Жизнь во время войны - Люциус Шепард
Шрифт:
Интервал:
Закладка:
– Сколько это займет времени? – спросила Дебора.
– Смотря, на что нарвемся, – ответил Рэй и заботливо подобрался к ней поближе. – Одно знаю точно. В Панаме нам будет про что рассказать.
В двух милях от того места, где они высадились на берег, среди рядов кокосовых пальм пряталась копровая плантация: высокие деревянные вешалки для сушки кокосового волокна, три жестяных навеса, под которыми хранили продукцию, и длинное одноэтажное здание из оштукатуренного камня под красной черепичной крышей. В последнем жили работники и располагалась контора хозяина, дона Хулио Сальдивара. За углом барака стоял припаркованный «форд-мустанг» – почтенного возраста, но с запасным бензобаком, приваренным ко дну багажника. Дон Хулио встретил их на пороге дома с автоматическим пистолетом в руке, но Минголла вогнал в него порцию добродушия, а после сообщил, что они правительственные агенты с секретной миссией. Хозяин тут же предложил «мустанга», кое-какое туристское снаряжение, а Деборе, потерявшей, пока они плыли к берегу, одежду, – на «Энсорселите» не было спасательных шлюпок – старые вещи его дочери, которая уехала учиться в университет Сан-Педро-Сула. Минголла отправил Рэя и Тулли проверять «мустанга», а сам расположился с доном Хулио в кухне – тесной каморке со старомодной газовой плитой, мотельным ледником и развешанными на белых галечных стенах фотографиями дона Хулио на фоне охотничьих трофеев. Хозяин взялся рисовать карту прибрежных холмов и дорог, по которым можно обойти пропускные пункты.

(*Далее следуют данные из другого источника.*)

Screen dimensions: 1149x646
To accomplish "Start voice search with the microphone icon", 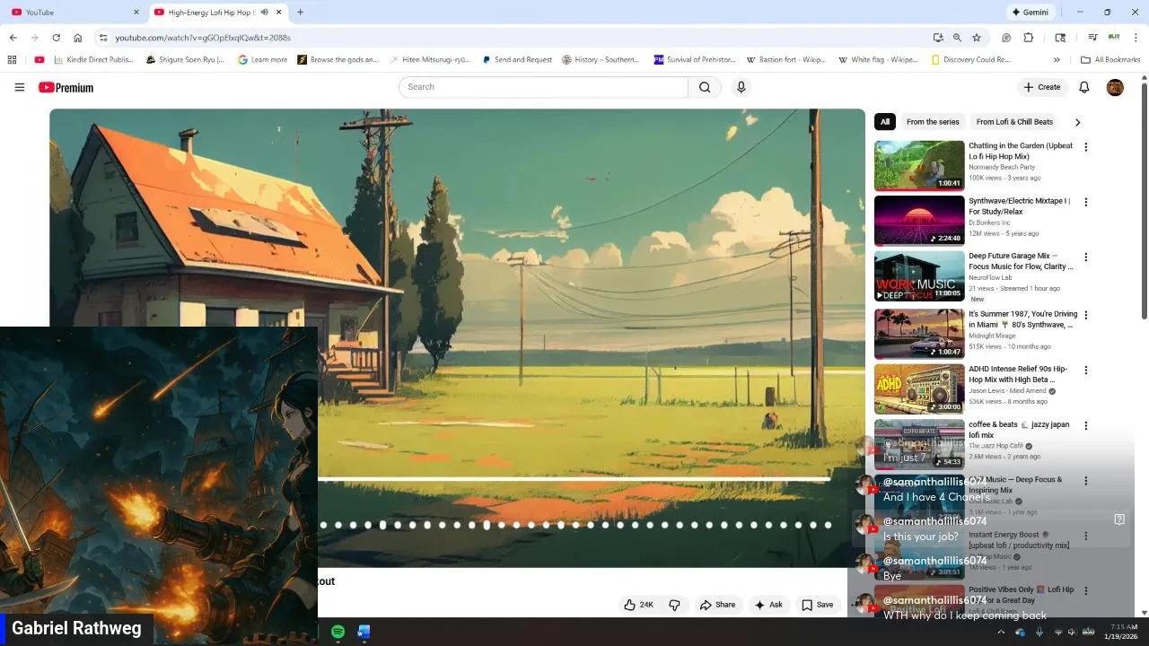I will (741, 87).
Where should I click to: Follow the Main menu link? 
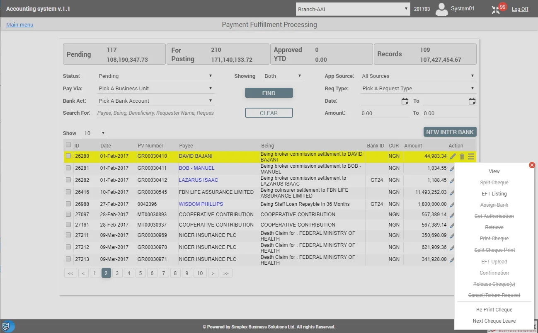(x=20, y=25)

– А здесь что? – спросил Минголла, ткнув пальцем в ту часть карты, где исчезали все дороги. – Вы тут ничего не отметили.
– Нечего отмечать, – объяснил дон Хулио. – Джунгли да привидения.
Он был невысок и толстопуз, лет чуть меньше шестидесяти, с кожей цвета красного дерева, одет в мешковатые шорты и распахнутую на гладкой груди гуайяберу; массивная голова, двойной подбородок, густые черные волосы словно покрывал на мисках иней. Строгими и горделивыми чертами дон Хулио напомнил Минголле собственного отца, а по той преувеличенной уверенности, с которой хозяин говорил о любви своей дочери, Минголла догадался, что все это ложь и что девчонка по-настоящему его ненавидит. Разговор перешел на политику. Похлопывая по пистолету, дон Хулио призывал усилить бдительность по отношению к красной угрозе – было что-то более чем жалкое в этом сочетании портретов с мертвыми ягуарами и тапирами, мачизма и пустоты в доме. Хозяин вспоминал молодость. В те времена он владел в Петэне ранчо. Непросто было, сказал он, отгонять герильеро, но дон Хулио справлялся. И как же его любили женщины! «Кадиллак», ночи в танцзалах, Гватемала-сити. Есть ли в мире город прекраснее, чем Гватемала-сити? Минголла удержался от комментариев. Он как-то пробыл в этом городе три дня. Вечером забрел в зал для патинко на Шестой авеню – главной улице центра—и заигрался с автоматом; обернувшись, чтобы разменять деньги, Минголла вдруг обнаружил, что не только игровой зал, но и вся Шестая авеню абсолютно пусты, хотя минуту назад там было не продохнуть от машин и народу. Он помчался к своему отелю, и ни один гватемалец не пожелал объяснить, что произошло. Гватемала-сити в Минголлином представлении был адским городом. На «тойотах» без опознавательных знаков там раскатывали эскадроны смерти, постоянно выли сирены и слышалась отдаленная стрельба, а есть там еще Зона № 5, где люди живут в домах из покрышек и глины и мальчишки мечтают о том, как пустят богатеям кровь.
– Сколько раз я предупреждал своих друзей насчет красных! – говорил дон Хулио, возвращаясь к любимой теме. – Повез их как-то на пляж в Телу... Вы знаете Телу?
– Нет, – сказал Минголла.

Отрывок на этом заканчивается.